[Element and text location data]
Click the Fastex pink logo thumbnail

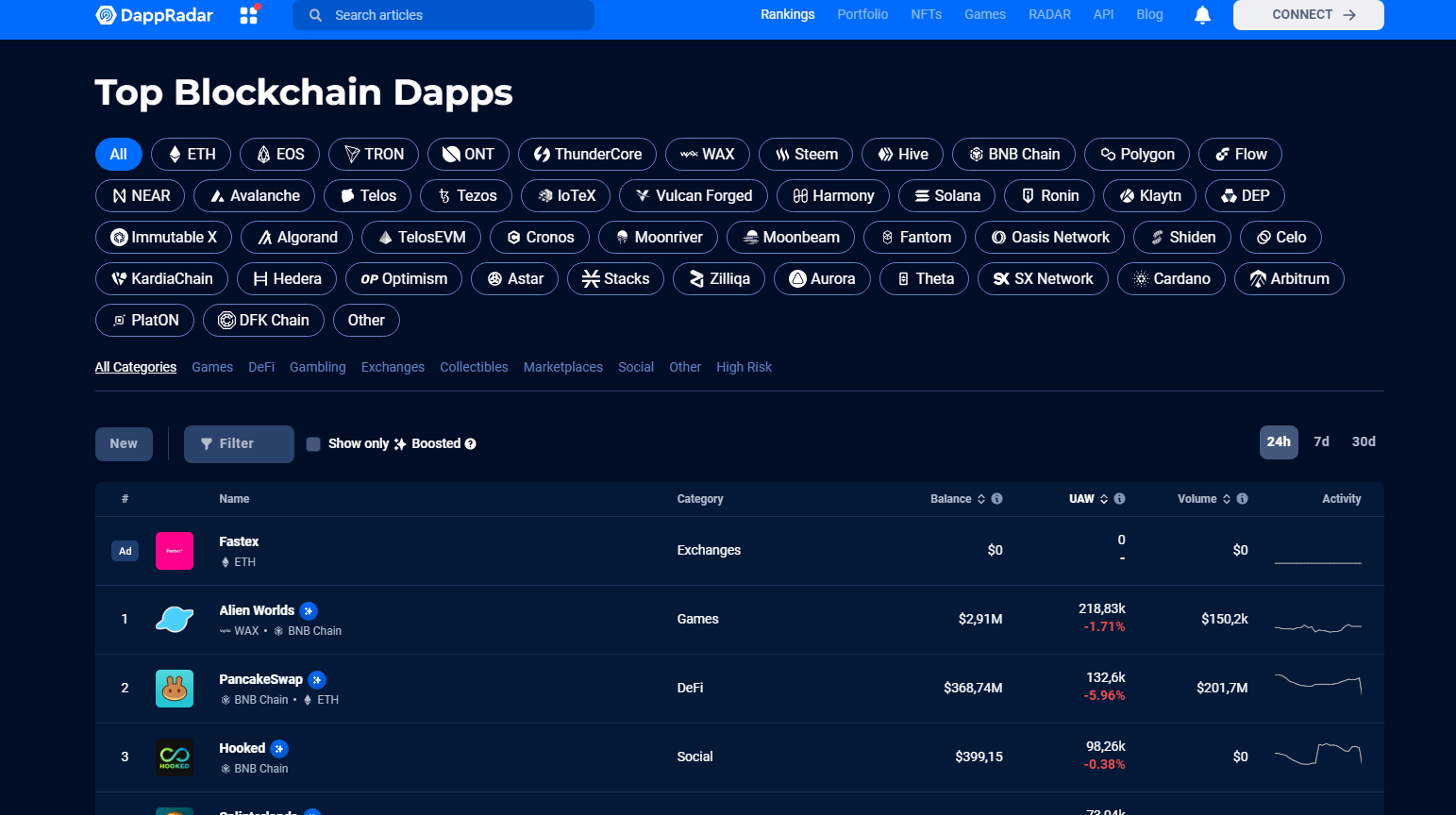(x=175, y=551)
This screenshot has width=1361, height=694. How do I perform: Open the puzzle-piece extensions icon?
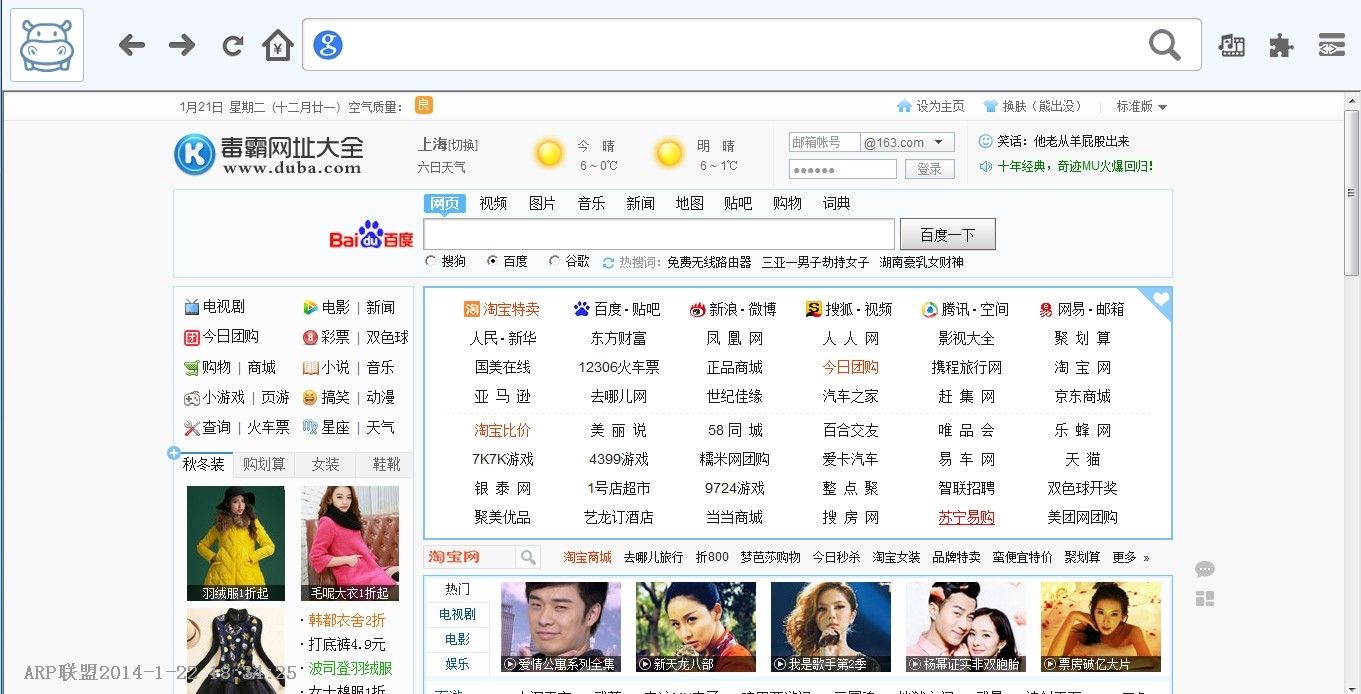[x=1281, y=45]
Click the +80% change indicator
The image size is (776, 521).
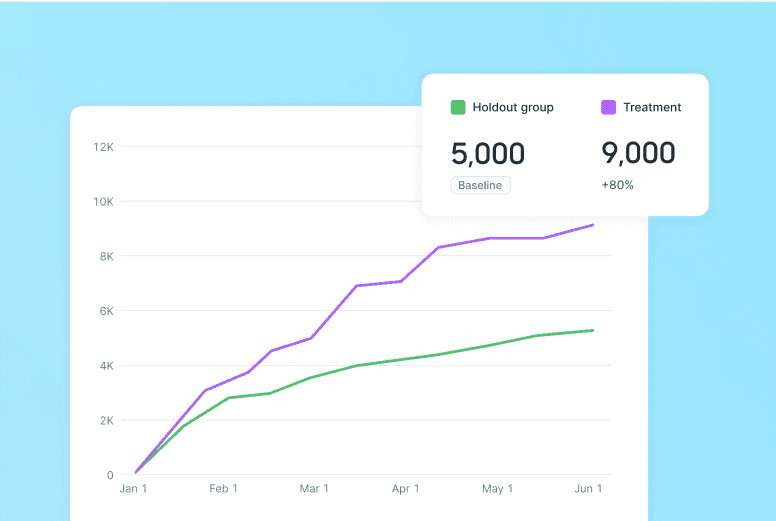tap(617, 185)
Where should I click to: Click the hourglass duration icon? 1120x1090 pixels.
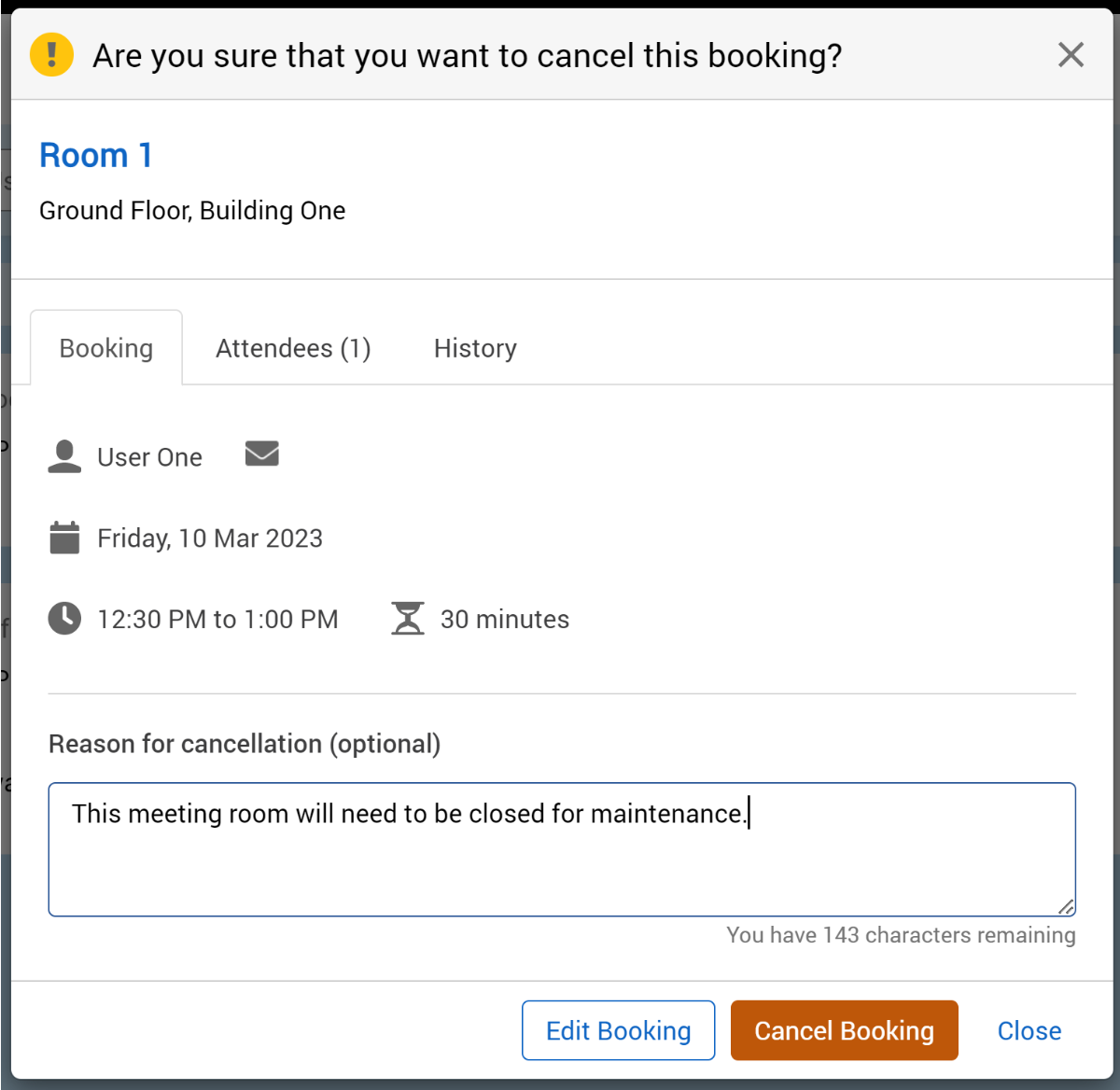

Given exercise: Rewrite all the records with "icon" replaced by "button" and everything else unchanged. Leave the pictures out.

Task answer:
Click the Fastex pink logo thumbnail

(x=175, y=551)
This screenshot has width=1361, height=694. How do I perform: Open the puzzle-piece extensions button?
[x=1281, y=45]
Click the +80% change indicator
The image size is (776, 521).
tap(617, 185)
Where should I click to: Click the hourglass duration button? 1120x1090 pixels.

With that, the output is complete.